Names, packages, versions, builds

The aim of this page is to provide a spot to discuss the various ways in which Tcl apps are named, versioned, structured, and deployed -jcw


To kick off with a contentious statement (and start this mini-rant): I think there are too many ways to modularize things, and that flexibility is a disadvantage:

  • packages are versioned entities, grouping scripts and shared libs into directories
  • files are frequently used to collect related code together for easy editing
  • directories often only play a role as the basic unit in which packages are split
  • namespaces prevent global name clashes, and introduce a hierarchy

One trouble spot is naming conventions: package "Aha" version 1.2 may live in directory "aha1.2" (or "Aha-1.2", or "myaha"), the main script may be called "aha.tcl" (or "Aha.tcl", or "main.tcl"), it may or may not define its own "::aha" namespace (or "::Aha", or ":AHA"), and it may or may not define procs by the name "aha" (or "Aha", or "AhaInit/AhaDo/etc").

Some may say it's no big deal. The mechanism is deterministic, it works, anyone can figure it out.

But I think it adds nothing but trouble when re-using components, or merging them from different sources. One lookup to the docs is not enough. First "package require <what?>", then call <what?> in namespace <what?>, then docs are <where?>. Not to mention tracking upgrades at <what-was-that-url?>.

Take "expect". Who doesn't instantly associate this insanely great system with the name of its creator, Don Libes? Of course - but now the nitty gritty of finding it, getting it, using it, inspecting it. Not that expect is in any way an issue for me, i just wanted to use a well-known package as example. Oops, it's not a package, it's a custom-tclsh usually. Well, there you go, see? - yet another way to modularize.

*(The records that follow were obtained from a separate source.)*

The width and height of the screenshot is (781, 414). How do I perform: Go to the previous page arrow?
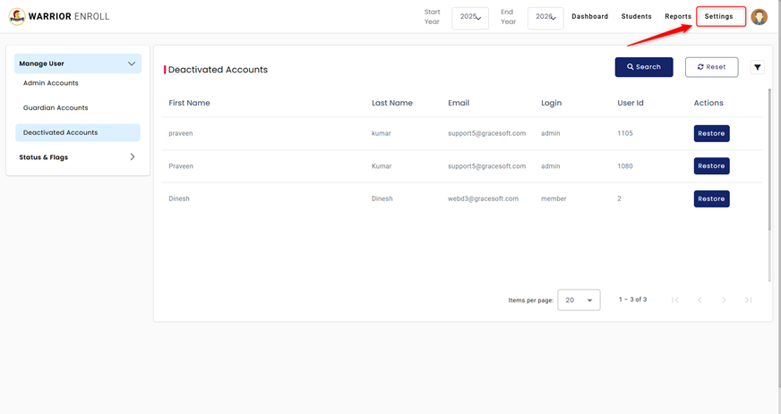tap(699, 300)
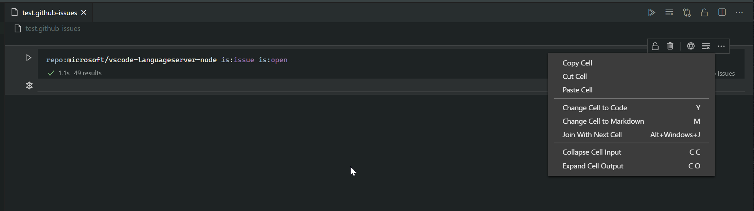Clear all outputs using the top toolbar icon
This screenshot has height=211, width=754.
[669, 12]
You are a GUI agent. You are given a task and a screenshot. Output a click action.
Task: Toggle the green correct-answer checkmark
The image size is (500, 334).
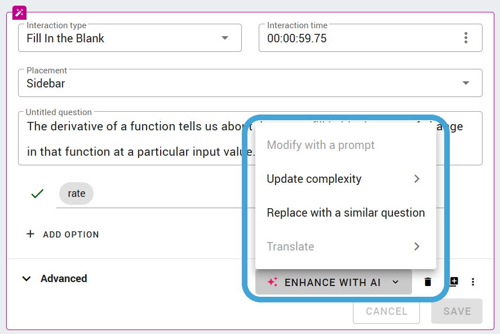tap(37, 194)
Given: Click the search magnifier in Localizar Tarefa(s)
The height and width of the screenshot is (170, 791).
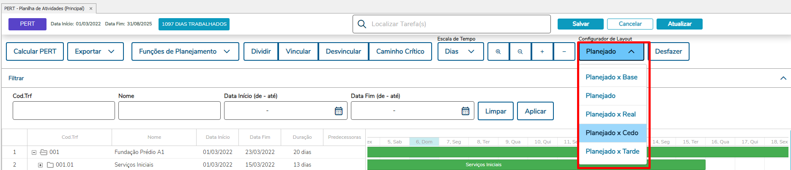Looking at the screenshot, I should (362, 24).
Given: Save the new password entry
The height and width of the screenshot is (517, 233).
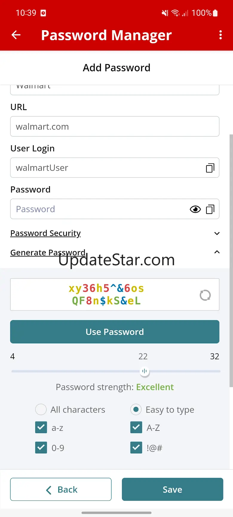Looking at the screenshot, I should click(x=172, y=489).
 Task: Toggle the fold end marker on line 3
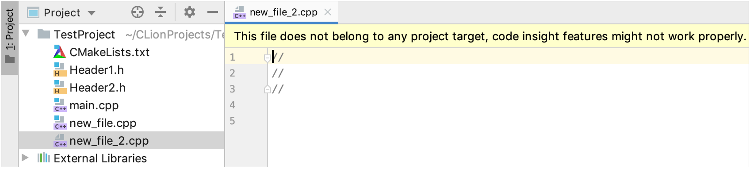267,89
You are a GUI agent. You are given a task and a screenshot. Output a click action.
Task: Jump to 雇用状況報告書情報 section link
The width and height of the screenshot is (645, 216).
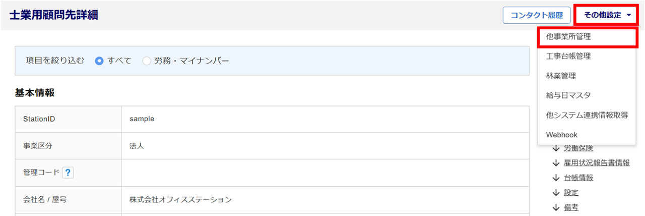(597, 163)
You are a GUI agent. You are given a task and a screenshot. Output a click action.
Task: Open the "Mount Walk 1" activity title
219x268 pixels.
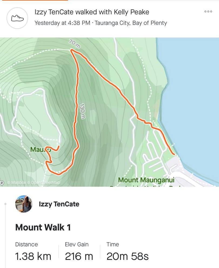(x=43, y=227)
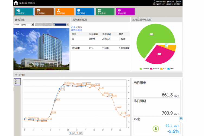The height and width of the screenshot is (136, 217).
Task: Open 系统设置 gear tile
Action: coord(125,12)
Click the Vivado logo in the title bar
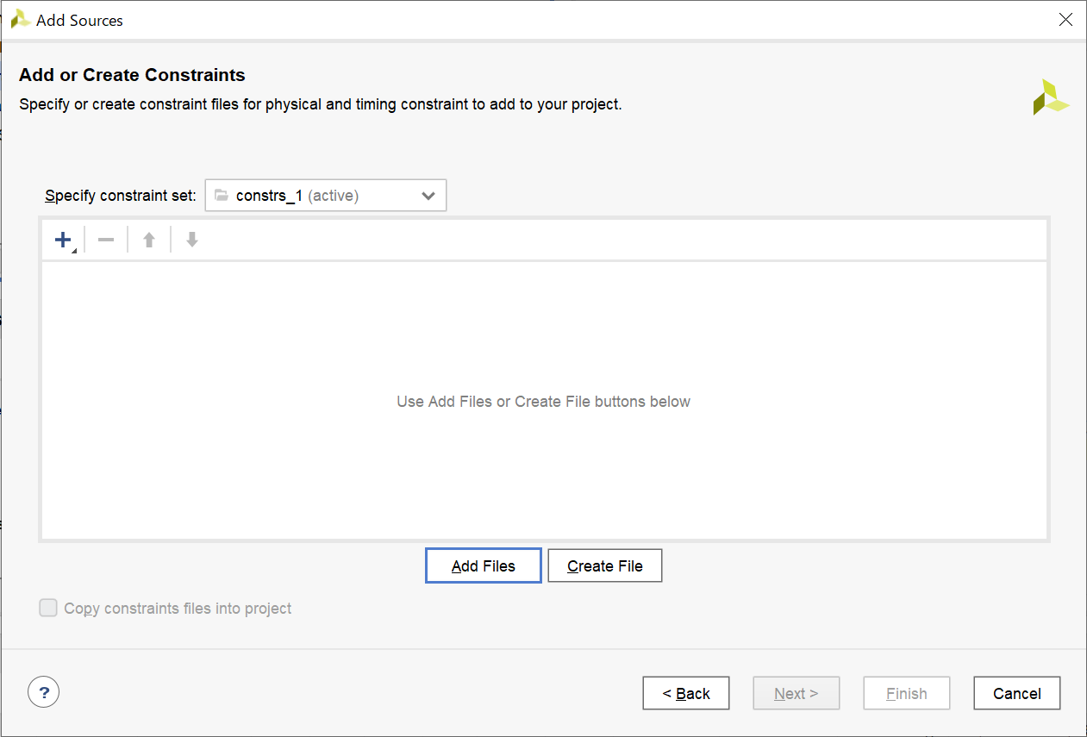 [x=21, y=20]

And it'll get worse, far worse. Binaries anyone? What if we start deploying compiled code - which is inevitable IMO (ask anyone on the most used platform in the world). Luckily, Tcl now has stubs - so at least the issue of matching the Tcl version is gone.

What about net-based deployment? What if proc no longer end up living in files, but somewhere in repositories (in files, databases, or whatever someone else decides)? Ever thought of generalizing arrays as repositories for procs? It's one way in which the Tequila shared global array server has been evolving.

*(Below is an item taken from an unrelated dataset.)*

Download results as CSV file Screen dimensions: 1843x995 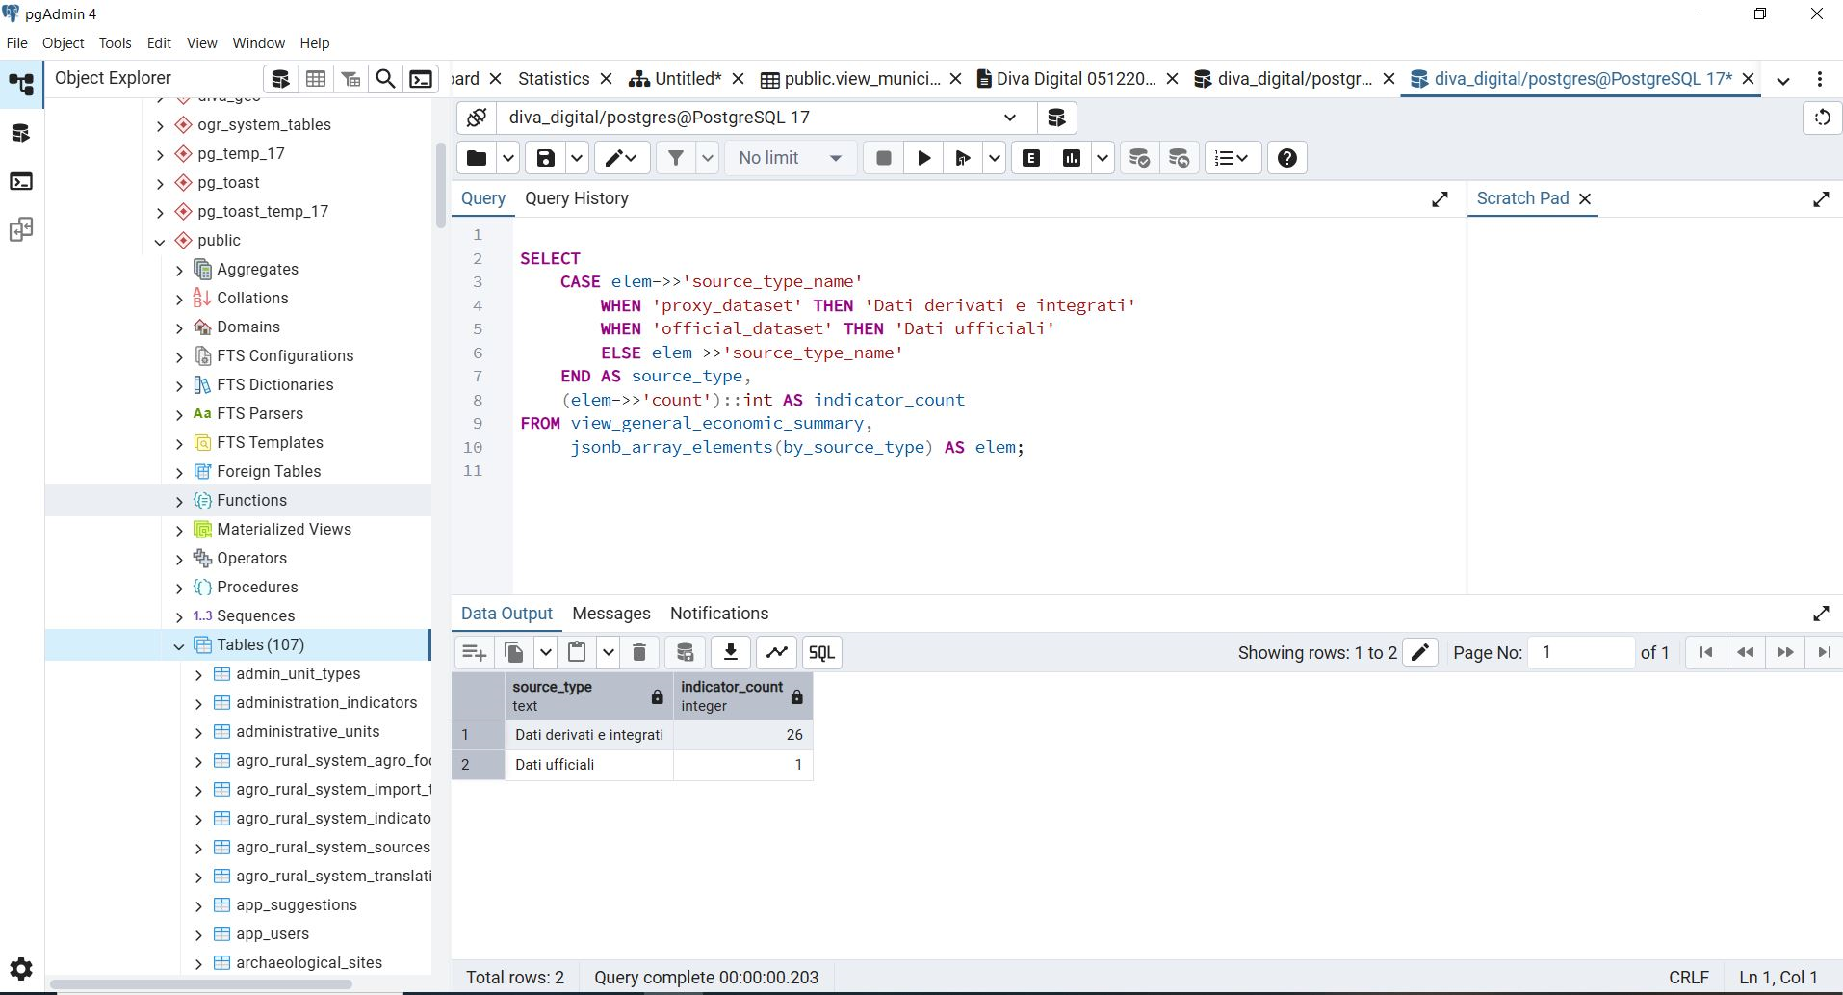(x=731, y=652)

What about the granularity of versioning? Do you want to track an entire app, with all the package versions it is known to work with? Or single procs, which are just plain handy to tweak and re-used all over the place? And what if it fails, to what level does one revert?

And here's a new issue I ran into, which prompted this page in fact. There are now several versions of the MD5 algorithm. In Tcl, in Trf, in critlib, and there used to be one in TclKit. They are not identical, but as so often a combination of trade-offs and different coding styles. What does one do to use MD5 with maximum flexibility in allowing users to determine what code base they are combining. Some might not have a compiled version, others might already be using a specific one. Unfortunately, "package require <name?> <version?>" does not solve it. One version may need a trivial wrapper to work like the other one. Who writes and maintains that wrapper, and where does it end up? What if someone else wrote a wrapper too? Is there a gently motivating structure in place to move towards synergy? Should there be? Can there be?

Another example of things that I find hard. I have a package A, version X. It works, but requires compilation. I have another package B, version Y, which tries to emulate A in pure Tcl. It's not perfect, but it runs anywhere, so for some cases it becomes the only option. A continues to evolve, so X increases while A probably remains compatible but gains more features. B continues to be improved, so it emulates A more and more (which X?). How does one number X and Y? But that's a detail compared to the naming issue: given that B emulates A, what names does one use for the namespaces and procs they define? In the end, the application wants to use A, and preferably never notice that there is a fallback B in place sometimes. The worst possible outcome would be that the application ends up with lots of special-cased calls.

It's not a trivial issue. Some functions may work fine, others may not work at all with the emulation mode. Either intentional / by design, or because the emulation is incomplete.

Who has a solution, which not just offers a way out to for the above - but also provides a broad context for all such issues? It seems to me that having all the package, auto_path, auto_index, namespace hierarchy in the world is - from this perspective - more of a hindrance than a help. Tcl has been around for ages, and huge projects have been built with it. But how?

-jcw


RS currently has this perspective:

  • Distinguish internal resources (what the interpreter has available already) from external (what's out in the world). Namespaces are internal, the rest refers to external.
  • auto_path is used for tclIndex and pkgIndex files. Simple, well-known
  • packages are the way to go for serious development (they already hide details like pure-Tcl/compiled extensions)
  • auto_index is a simple but sometimes dangerous facility. For years it has been described as deprecated in the Welch book, while packages are recommended
  • So I'd say: pack stuff in packages of same name as the namespace they go in. Install packages next to tcl/lib, so you don't have to worry about auto_path. Keep things simple.